Directions for this task: Reproduce the items word for word, starting at the line that contains "You are a computer-use agent. 556x312 pixels." and continuing through the end of the items, with both ends included. Leave the pictures out of your answer.

Click-target data:
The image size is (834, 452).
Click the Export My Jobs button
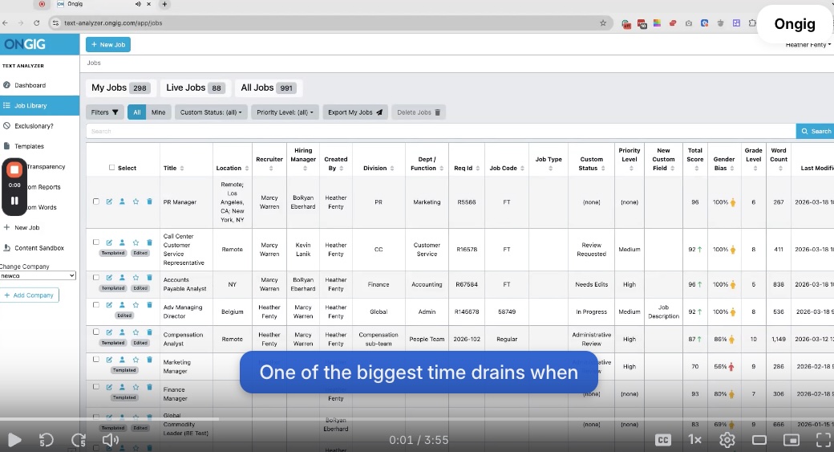click(356, 112)
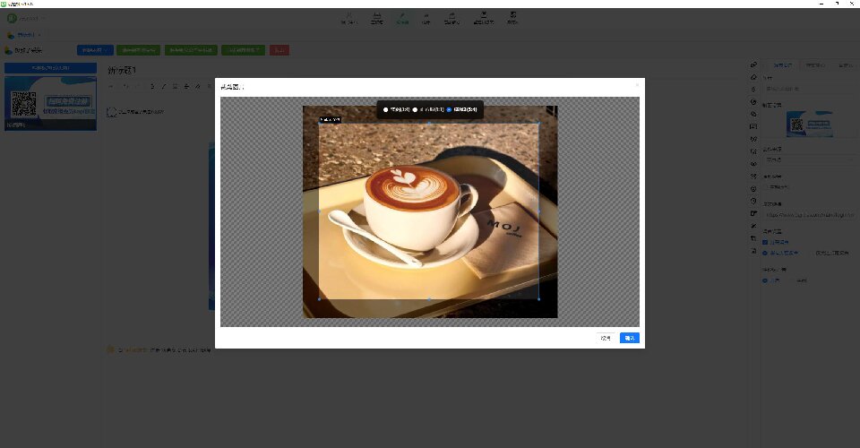860x448 pixels.
Task: Click the blue confirm button in crop dialog
Action: 629,338
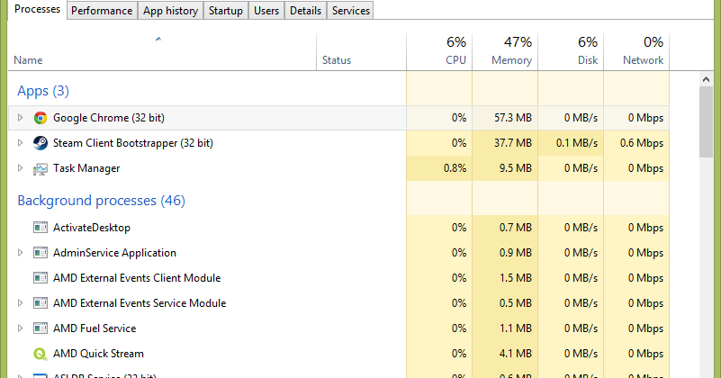The width and height of the screenshot is (721, 378).
Task: Click the Google Chrome app icon
Action: pyautogui.click(x=40, y=118)
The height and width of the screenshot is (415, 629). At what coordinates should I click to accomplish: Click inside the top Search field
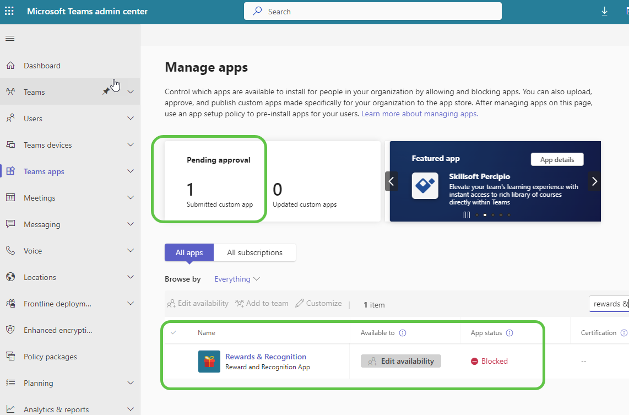tap(373, 11)
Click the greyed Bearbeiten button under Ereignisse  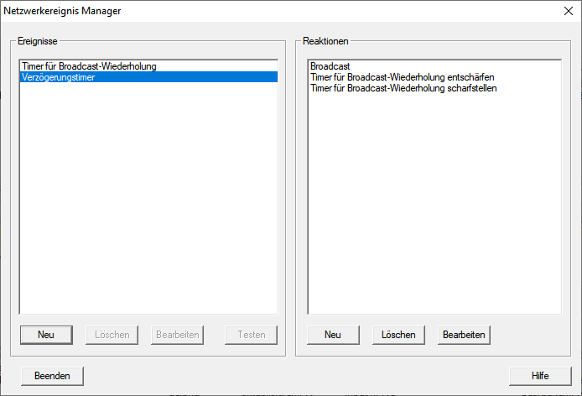point(178,335)
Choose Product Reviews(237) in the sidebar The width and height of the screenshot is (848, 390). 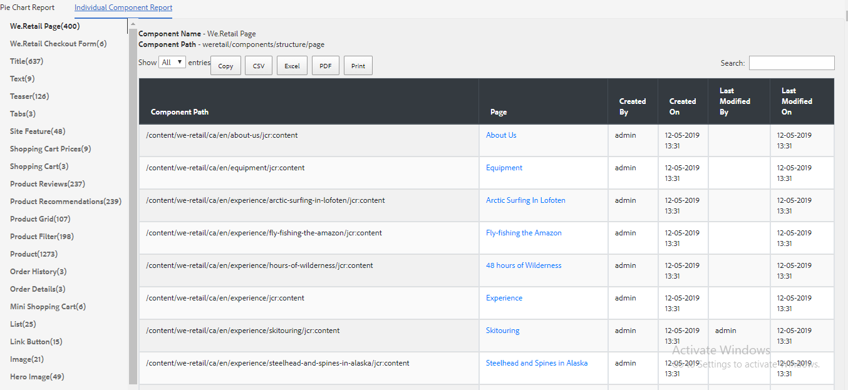click(x=48, y=184)
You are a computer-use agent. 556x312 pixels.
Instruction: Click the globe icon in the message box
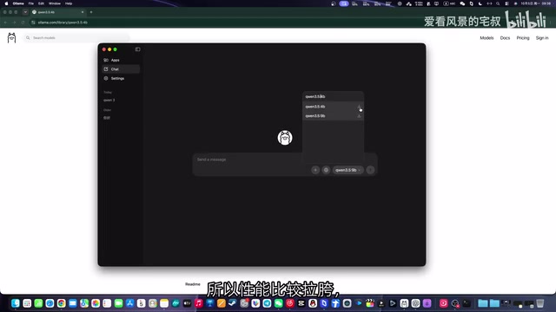326,170
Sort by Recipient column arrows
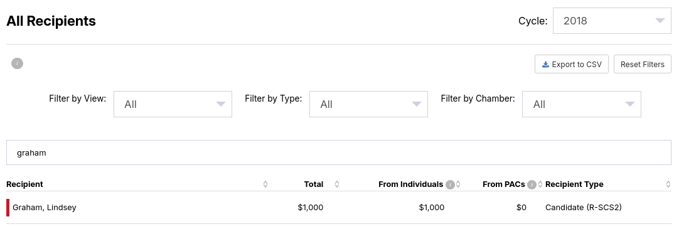The height and width of the screenshot is (229, 674). pyautogui.click(x=265, y=184)
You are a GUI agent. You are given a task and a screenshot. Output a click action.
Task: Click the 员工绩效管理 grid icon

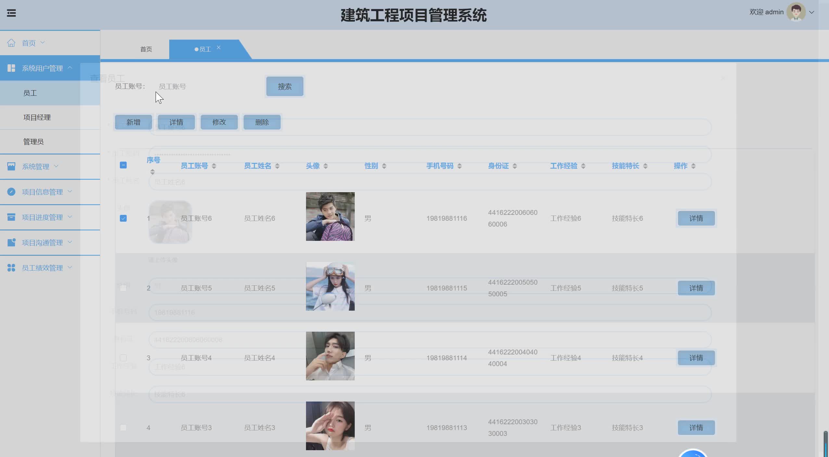[x=11, y=268]
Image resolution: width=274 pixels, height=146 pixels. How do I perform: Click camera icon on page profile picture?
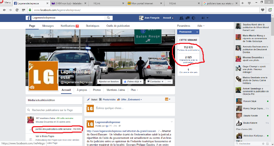(x=32, y=87)
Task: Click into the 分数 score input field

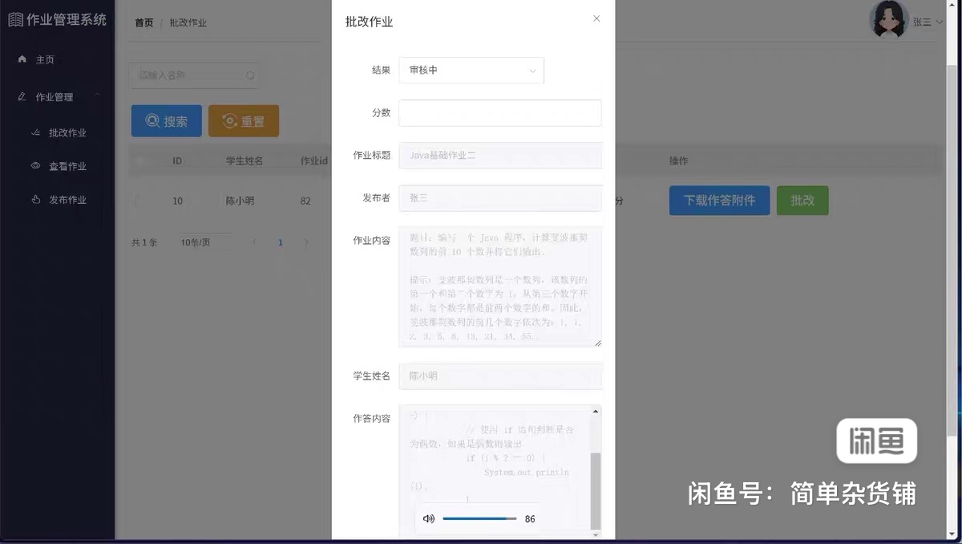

Finished exercise:
You are a computer-use agent. 556x312 pixels.
Instruction: Click the globe icon in the message box
326,170
Sort by Recipient column arrows
The height and width of the screenshot is (229, 674). pyautogui.click(x=265, y=184)
You are a GUI agent. You are given a task and a screenshot. Output a click action.
Task: Click the 员工绩效管理 grid icon

[x=11, y=268]
Image resolution: width=274 pixels, height=146 pixels. How do I perform: Click camera icon on page profile picture?
(x=32, y=87)
Task: Click into the 分数 score input field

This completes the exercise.